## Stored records
[Start of Attachment]
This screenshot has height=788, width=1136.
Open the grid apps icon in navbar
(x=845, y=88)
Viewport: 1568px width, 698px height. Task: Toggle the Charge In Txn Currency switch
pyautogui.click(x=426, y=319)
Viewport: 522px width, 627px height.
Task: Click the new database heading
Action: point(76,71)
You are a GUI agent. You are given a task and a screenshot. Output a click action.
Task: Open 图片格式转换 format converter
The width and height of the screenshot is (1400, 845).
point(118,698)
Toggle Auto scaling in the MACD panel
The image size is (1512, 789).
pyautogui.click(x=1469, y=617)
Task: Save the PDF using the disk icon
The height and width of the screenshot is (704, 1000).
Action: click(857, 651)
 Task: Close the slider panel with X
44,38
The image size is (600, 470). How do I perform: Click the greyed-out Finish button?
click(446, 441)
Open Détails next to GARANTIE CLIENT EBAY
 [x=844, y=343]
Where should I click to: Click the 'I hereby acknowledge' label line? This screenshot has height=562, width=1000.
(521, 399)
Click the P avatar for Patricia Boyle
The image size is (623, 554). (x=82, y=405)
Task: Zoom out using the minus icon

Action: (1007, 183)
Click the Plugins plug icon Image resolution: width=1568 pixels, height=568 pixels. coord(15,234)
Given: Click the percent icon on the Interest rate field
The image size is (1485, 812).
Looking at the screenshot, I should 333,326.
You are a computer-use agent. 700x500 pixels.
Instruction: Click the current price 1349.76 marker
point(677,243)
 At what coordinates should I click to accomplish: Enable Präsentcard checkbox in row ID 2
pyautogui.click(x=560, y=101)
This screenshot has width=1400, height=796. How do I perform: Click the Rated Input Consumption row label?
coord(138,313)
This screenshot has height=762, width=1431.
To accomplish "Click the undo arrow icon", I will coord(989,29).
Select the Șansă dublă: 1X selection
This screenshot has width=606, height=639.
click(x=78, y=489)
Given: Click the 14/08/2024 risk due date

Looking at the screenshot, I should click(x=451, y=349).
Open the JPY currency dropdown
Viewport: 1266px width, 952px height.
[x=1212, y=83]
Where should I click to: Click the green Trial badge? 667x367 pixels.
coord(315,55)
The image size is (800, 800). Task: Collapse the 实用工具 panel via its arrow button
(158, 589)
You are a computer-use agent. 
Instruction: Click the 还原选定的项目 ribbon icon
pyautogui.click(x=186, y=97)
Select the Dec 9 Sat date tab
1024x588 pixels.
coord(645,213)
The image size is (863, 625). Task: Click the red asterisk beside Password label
[End of Attachment]
## Prompt
Write out every line in the data that holds the string "computer".

## Result of the task
You are a computer-use agent. 700x500 pixels.
You are a computer-use agent. 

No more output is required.